• DATA:
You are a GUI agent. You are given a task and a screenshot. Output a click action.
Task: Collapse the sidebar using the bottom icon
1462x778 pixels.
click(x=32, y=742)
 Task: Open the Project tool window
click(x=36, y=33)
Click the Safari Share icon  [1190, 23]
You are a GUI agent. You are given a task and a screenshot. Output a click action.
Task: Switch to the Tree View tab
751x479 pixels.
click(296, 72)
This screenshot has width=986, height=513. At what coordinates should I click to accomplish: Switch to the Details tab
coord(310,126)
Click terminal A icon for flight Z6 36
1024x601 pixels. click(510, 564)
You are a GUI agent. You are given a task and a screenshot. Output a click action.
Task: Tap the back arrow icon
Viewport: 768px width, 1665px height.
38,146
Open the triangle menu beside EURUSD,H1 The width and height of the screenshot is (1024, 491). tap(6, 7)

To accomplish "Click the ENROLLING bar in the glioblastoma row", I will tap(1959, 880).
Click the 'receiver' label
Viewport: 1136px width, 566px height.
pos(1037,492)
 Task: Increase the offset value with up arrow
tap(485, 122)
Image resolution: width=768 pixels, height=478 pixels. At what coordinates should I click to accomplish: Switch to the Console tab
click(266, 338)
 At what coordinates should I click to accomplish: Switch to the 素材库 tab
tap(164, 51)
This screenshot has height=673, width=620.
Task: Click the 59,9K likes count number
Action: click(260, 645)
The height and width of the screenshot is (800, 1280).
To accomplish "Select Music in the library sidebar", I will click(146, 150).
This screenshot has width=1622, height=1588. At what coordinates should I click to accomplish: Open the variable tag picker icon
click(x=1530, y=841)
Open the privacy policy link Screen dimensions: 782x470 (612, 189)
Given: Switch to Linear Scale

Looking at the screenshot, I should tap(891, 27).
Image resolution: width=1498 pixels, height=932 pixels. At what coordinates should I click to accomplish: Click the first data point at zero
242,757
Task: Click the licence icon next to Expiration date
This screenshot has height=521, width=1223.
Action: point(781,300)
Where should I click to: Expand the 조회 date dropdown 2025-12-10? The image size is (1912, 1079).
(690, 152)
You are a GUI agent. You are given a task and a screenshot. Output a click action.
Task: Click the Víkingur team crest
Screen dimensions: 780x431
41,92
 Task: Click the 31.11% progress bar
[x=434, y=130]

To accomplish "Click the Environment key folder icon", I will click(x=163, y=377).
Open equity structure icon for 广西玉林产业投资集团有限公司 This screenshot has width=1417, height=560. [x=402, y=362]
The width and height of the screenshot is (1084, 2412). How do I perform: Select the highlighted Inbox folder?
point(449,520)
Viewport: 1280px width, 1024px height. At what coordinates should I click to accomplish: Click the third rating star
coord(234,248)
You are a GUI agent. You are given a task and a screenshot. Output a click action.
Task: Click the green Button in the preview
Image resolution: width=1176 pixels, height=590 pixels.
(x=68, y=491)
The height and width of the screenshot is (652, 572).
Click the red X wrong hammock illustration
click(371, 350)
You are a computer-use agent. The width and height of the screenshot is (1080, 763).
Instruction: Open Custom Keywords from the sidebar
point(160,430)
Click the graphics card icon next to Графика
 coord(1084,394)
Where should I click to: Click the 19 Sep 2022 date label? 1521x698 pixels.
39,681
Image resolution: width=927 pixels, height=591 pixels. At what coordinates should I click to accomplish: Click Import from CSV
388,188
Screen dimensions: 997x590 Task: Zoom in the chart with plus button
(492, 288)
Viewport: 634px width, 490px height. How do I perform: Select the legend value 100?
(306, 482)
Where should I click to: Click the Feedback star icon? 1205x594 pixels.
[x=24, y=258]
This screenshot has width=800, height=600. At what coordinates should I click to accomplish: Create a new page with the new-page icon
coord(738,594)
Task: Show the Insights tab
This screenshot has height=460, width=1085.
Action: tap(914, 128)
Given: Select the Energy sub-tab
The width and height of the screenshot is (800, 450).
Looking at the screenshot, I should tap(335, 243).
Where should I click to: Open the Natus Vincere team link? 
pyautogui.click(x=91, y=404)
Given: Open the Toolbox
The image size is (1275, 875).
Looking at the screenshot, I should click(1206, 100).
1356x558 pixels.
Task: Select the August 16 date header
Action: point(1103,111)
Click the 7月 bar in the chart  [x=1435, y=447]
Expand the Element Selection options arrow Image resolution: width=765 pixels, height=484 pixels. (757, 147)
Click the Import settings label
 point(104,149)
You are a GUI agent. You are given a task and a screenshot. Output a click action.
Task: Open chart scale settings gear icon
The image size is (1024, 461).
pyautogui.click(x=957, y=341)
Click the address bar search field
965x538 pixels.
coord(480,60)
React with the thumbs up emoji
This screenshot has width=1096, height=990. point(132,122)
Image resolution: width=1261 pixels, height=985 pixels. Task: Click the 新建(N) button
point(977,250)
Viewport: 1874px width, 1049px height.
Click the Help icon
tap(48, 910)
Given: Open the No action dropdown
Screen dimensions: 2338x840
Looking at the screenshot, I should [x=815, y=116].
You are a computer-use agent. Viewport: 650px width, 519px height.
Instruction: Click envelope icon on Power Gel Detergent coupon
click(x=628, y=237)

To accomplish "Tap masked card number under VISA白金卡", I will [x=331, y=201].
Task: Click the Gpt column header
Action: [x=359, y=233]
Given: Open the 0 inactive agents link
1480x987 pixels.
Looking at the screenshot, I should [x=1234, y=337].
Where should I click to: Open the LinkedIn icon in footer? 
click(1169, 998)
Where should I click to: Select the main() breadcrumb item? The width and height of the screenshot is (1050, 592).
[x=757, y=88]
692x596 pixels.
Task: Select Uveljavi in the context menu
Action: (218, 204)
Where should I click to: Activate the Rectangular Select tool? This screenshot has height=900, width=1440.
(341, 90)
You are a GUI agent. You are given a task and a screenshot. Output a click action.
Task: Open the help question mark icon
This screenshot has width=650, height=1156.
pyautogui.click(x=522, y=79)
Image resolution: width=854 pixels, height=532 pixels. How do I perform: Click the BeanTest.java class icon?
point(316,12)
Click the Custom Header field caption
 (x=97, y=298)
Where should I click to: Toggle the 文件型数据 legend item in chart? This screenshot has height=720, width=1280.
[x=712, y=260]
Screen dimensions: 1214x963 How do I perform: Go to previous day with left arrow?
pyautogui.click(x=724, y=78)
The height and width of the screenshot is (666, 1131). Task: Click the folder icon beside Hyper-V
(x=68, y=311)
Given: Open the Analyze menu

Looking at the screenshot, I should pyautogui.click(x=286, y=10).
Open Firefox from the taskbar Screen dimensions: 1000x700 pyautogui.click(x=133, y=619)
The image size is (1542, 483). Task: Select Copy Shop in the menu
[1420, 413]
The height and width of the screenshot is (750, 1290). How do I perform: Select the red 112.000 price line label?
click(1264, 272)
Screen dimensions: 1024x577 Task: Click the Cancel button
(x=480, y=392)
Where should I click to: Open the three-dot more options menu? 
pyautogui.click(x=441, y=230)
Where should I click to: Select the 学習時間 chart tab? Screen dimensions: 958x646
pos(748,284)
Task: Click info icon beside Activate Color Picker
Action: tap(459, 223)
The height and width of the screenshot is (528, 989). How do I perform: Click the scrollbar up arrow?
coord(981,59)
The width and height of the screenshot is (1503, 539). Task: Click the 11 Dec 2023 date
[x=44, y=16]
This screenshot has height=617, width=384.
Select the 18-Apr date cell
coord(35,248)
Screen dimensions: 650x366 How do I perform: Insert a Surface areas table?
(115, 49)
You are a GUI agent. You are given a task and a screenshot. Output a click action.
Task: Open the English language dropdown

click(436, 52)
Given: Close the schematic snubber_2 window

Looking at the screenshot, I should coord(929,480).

• REQUIREMENT:
Each record must be output word for word.

• EXERCISE SOLUTION:
You are a GUI agent. You are given a task and a screenshot. Output a click action.
Task: Collapse the sidebar using the bottom icon
1462x778 pixels.
click(x=32, y=742)
 Task: Open the Project tool window
click(x=36, y=33)
Click the Safari Share icon  [1190, 23]
You are a GUI agent. You are given a task and a screenshot. Output a click action.
Task: Switch to the Tree View tab
751x479 pixels.
click(296, 72)
This screenshot has width=986, height=513. At what coordinates should I click to accomplish: Switch to the Details tab
coord(310,126)
Click terminal A icon for flight Z6 36
1024x601 pixels. click(510, 564)
You are a GUI agent. You are given a task and a screenshot. Output a click action.
Task: Tap the back arrow icon
Viewport: 768px width, 1665px height.
38,146
Open the triangle menu beside EURUSD,H1 The width and height of the screenshot is (1024, 491). tap(6, 7)

To accomplish "Click the ENROLLING bar in the glioblastoma row", I will tap(1959, 880).
Click the 'receiver' label
Viewport: 1136px width, 566px height.
pos(1037,492)
 Task: Increase the offset value with up arrow
tap(485, 122)
Image resolution: width=768 pixels, height=478 pixels. At what coordinates should I click to accomplish: Switch to the Console tab
click(266, 338)
 At what coordinates should I click to accomplish: Switch to the 素材库 tab
tap(164, 51)
This screenshot has height=673, width=620.
Task: Click the 59,9K likes count number
Action: click(260, 645)
The height and width of the screenshot is (800, 1280).
To accomplish "Select Music in the library sidebar", I will click(146, 150).
This screenshot has width=1622, height=1588. At what coordinates should I click to accomplish: Open the variable tag picker icon
click(x=1530, y=841)
Open the privacy policy link Screen dimensions: 782x470 (612, 189)
Given: Switch to Linear Scale

Looking at the screenshot, I should tap(891, 27).
Image resolution: width=1498 pixels, height=932 pixels. At what coordinates should I click to accomplish: Click the first data point at zero
242,757
Task: Click the licence icon next to Expiration date
This screenshot has height=521, width=1223.
Action: point(781,300)
Where should I click to: Expand the 조회 date dropdown 2025-12-10? The image size is (1912, 1079).
(690, 152)
You are a GUI agent. You are given a task and a screenshot. Output a click action.
Task: Click the Víkingur team crest
Screen dimensions: 780x431
41,92
 Task: Click the 31.11% progress bar
[x=434, y=130]

To accomplish "Click the Environment key folder icon", I will click(x=163, y=377).
Open equity structure icon for 广西玉林产业投资集团有限公司 This screenshot has width=1417, height=560. [x=402, y=362]
The width and height of the screenshot is (1084, 2412). How do I perform: Select the highlighted Inbox folder?
point(449,520)
Viewport: 1280px width, 1024px height. At what coordinates should I click to accomplish: Click the third rating star
coord(234,248)
You are a GUI agent. You are given a task and a screenshot. Output a click action.
Task: Click the green Button in the preview
Image resolution: width=1176 pixels, height=590 pixels.
(x=68, y=491)
The height and width of the screenshot is (652, 572).
Click the red X wrong hammock illustration
click(371, 350)
You are a computer-use agent. The width and height of the screenshot is (1080, 763).
Instruction: Open Custom Keywords from the sidebar
point(160,430)
Click the graphics card icon next to Графика
 coord(1084,394)
Where should I click to: Click the 19 Sep 2022 date label? 1521x698 pixels.
39,681
Image resolution: width=927 pixels, height=591 pixels. At what coordinates should I click to accomplish: Click Import from CSV
388,188
Screen dimensions: 997x590 Task: Zoom in the chart with plus button
(492, 288)
Viewport: 634px width, 490px height. How do I perform: Select the legend value 100?
(306, 482)
Where should I click to: Click the Feedback star icon? 1205x594 pixels.
[x=24, y=258]
This screenshot has width=800, height=600. At what coordinates should I click to accomplish: Create a new page with the new-page icon
coord(738,594)
Task: Show the Insights tab
This screenshot has height=460, width=1085.
Action: tap(914, 128)
Given: Select the Energy sub-tab
The width and height of the screenshot is (800, 450).
Looking at the screenshot, I should tap(335, 243).
Where should I click to: Open the Natus Vincere team link? 
pyautogui.click(x=91, y=404)
Given: Open the Toolbox
The image size is (1275, 875).
Looking at the screenshot, I should click(1206, 100).
1356x558 pixels.
Task: Select the August 16 date header
Action: point(1103,111)
Click the 7月 bar in the chart  [x=1435, y=447]
Expand the Element Selection options arrow Image resolution: width=765 pixels, height=484 pixels. (757, 147)
Click the Import settings label
 point(104,149)
You are a GUI agent. You are given a task and a screenshot. Output a click action.
Task: Open chart scale settings gear icon
The image size is (1024, 461).
pyautogui.click(x=957, y=341)
Click the address bar search field
965x538 pixels.
coord(480,60)
React with the thumbs up emoji
This screenshot has width=1096, height=990. point(132,122)
Image resolution: width=1261 pixels, height=985 pixels. Task: Click the 新建(N) button
point(977,250)
Viewport: 1874px width, 1049px height.
Click the Help icon
tap(48, 910)
Given: Open the No action dropdown
Screen dimensions: 2338x840
Looking at the screenshot, I should [x=815, y=116].
You are a computer-use agent. Viewport: 650px width, 519px height.
Instruction: Click envelope icon on Power Gel Detergent coupon
click(x=628, y=237)

To accomplish "Tap masked card number under VISA白金卡", I will [x=331, y=201].
Task: Click the Gpt column header
Action: [x=359, y=233]
Given: Open the 0 inactive agents link
1480x987 pixels.
Looking at the screenshot, I should [x=1234, y=337].
Where should I click to: Open the LinkedIn icon in footer? 
click(1169, 998)
Where should I click to: Select the main() breadcrumb item? The width and height of the screenshot is (1050, 592).
[x=757, y=88]
692x596 pixels.
Task: Select Uveljavi in the context menu
Action: (218, 204)
Where should I click to: Activate the Rectangular Select tool? This screenshot has height=900, width=1440.
(341, 90)
You are a GUI agent. You are given a task and a screenshot. Output a click action.
Task: Open the help question mark icon
This screenshot has width=650, height=1156.
pyautogui.click(x=522, y=79)
Image resolution: width=854 pixels, height=532 pixels. How do I perform: Click the BeanTest.java class icon?
point(316,12)
Click the Custom Header field caption
 (x=97, y=298)
Where should I click to: Toggle the 文件型数据 legend item in chart? This screenshot has height=720, width=1280.
[x=712, y=260]
Screen dimensions: 1214x963 How do I perform: Go to previous day with left arrow?
pyautogui.click(x=724, y=78)
The height and width of the screenshot is (666, 1131). Task: Click the folder icon beside Hyper-V
(x=68, y=311)
Given: Open the Analyze menu

Looking at the screenshot, I should pyautogui.click(x=286, y=10).
Open Firefox from the taskbar Screen dimensions: 1000x700 pyautogui.click(x=133, y=619)
The image size is (1542, 483). Task: Select Copy Shop in the menu
[1420, 413]
The height and width of the screenshot is (750, 1290). How do I perform: Select the red 112.000 price line label?
click(1264, 272)
Screen dimensions: 1024x577 Task: Click the Cancel button
(x=480, y=392)
Where should I click to: Open the three-dot more options menu? 
pyautogui.click(x=441, y=230)
Where should I click to: Select the 学習時間 chart tab? Screen dimensions: 958x646
pos(748,284)
Task: Click info icon beside Activate Color Picker
Action: tap(459, 223)
The height and width of the screenshot is (528, 989). How do I perform: Click the scrollbar up arrow?
coord(981,59)
The width and height of the screenshot is (1503, 539). Task: Click the 11 Dec 2023 date
[x=44, y=16]
This screenshot has height=617, width=384.
Select the 18-Apr date cell
coord(35,248)
Screen dimensions: 650x366 How do I perform: Insert a Surface areas table?
(115, 49)
You are a GUI agent. You are given a task and a screenshot. Output a click action.
Task: Open the English language dropdown

click(436, 52)
Given: Close the schematic snubber_2 window

Looking at the screenshot, I should coord(929,480).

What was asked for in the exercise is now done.